Required task A: In the passage on enterprise Unix, on what kind of hardware is HP-UX still available?
Required task B: Drawing on the passage on enterprise Unix, explain in one to three sentences what the Open Systems promise of Unix actually turned out to mean.
Required task C: Translate this sentence from the passage on enterprise Unix into Spanish: "Solaris can currently run on x86 but also continues to run on Sparc hardware."

-- Begin Selected passage --

The POWER hardware can also run a Unix variant (AIX). This will be discussed separately in Chapter 3. Sizing, features, and SLAs are also factors for modernizing the iSeries.

Enterprise Unix

While there are several versions of Unix, for this book, we will concentrate on AIX, Solaris, and HP-UX. Unix systems are very different than mainframe and midrange environments. Unix systems were one of the first operating system environments that promised the option of Open Systems. However, as it turns out, the Unix of Open Systems meant the operating system could run on multiple hardware platforms, not that applications developed for one platform could run without modification on another platform. Unix systems are still widely used in several systems. However, each major variant requires a different approach.

IBM AIX systems on POWER hardware are widely used and provide high performance and availability. Solaris is also widely used. Solaris can currently run on x86 but also continues to run on Sparc hardware. HP-UX is still available on HP Epic (Itanium)-based hardware. Enterprise Unix systems were developed over 30 years ago but are more closely related to today’s distributed and cloud systems. Enterprise Unix still has some legacy problems such as proprietary hardware/OS and agility.

-- End Selected passage --
-- Begin Provided material --

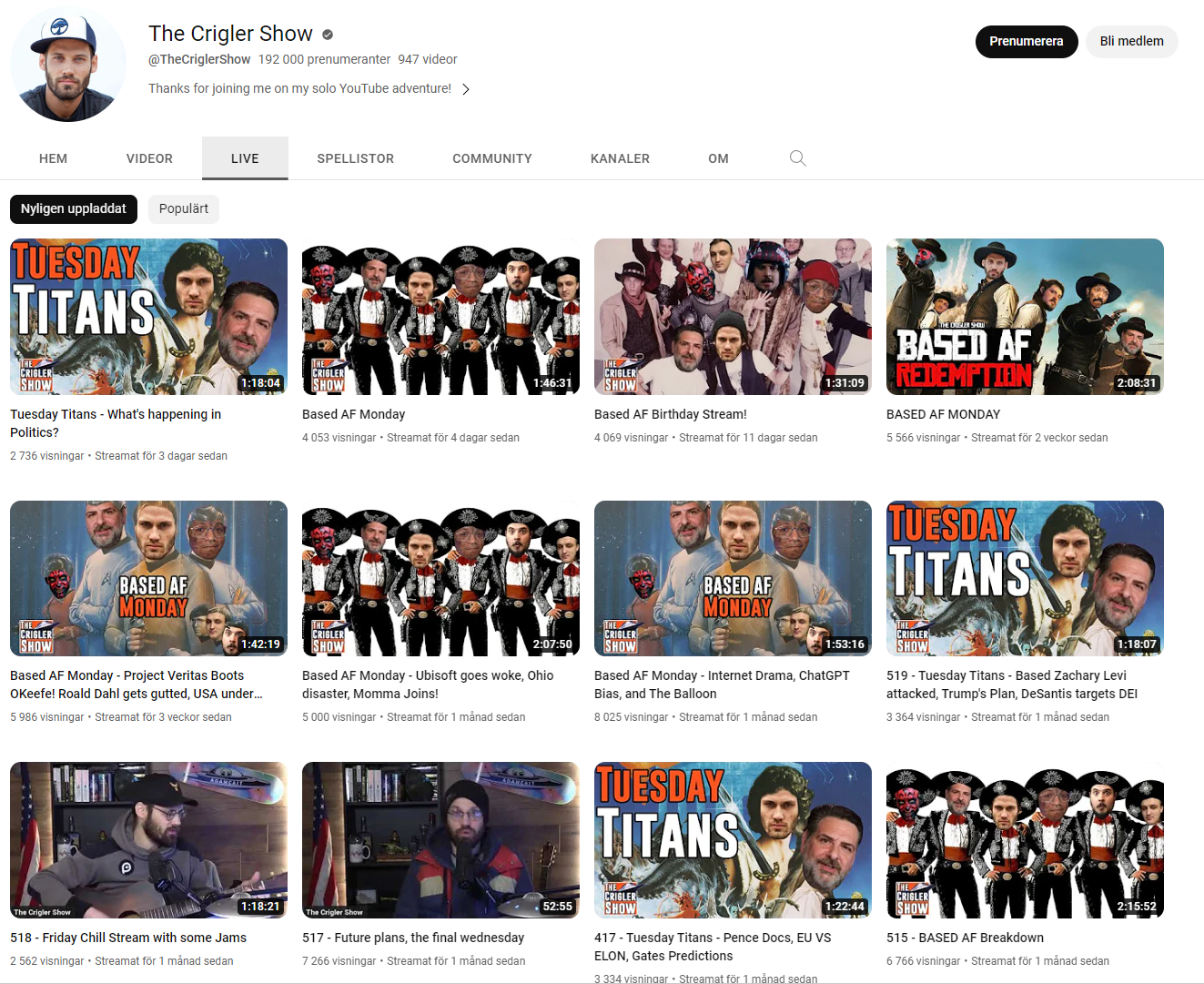The height and width of the screenshot is (984, 1204).
Task: Expand channel description with the chevron arrow
Action: coord(466,89)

-- End Provided material --

Exercise solution A: HP-UX is still available on HP Epic (Itanium)-based hardware.

Exercise solution B: It meant that the operating system could run on multiple hardware platforms. It did not mean that applications developed for one platform could run on another platform without modification.

Exercise solution C: Actualmente, Solaris puede ejecutarse en x86, pero también sigue ejecutándose en hardware Sparc.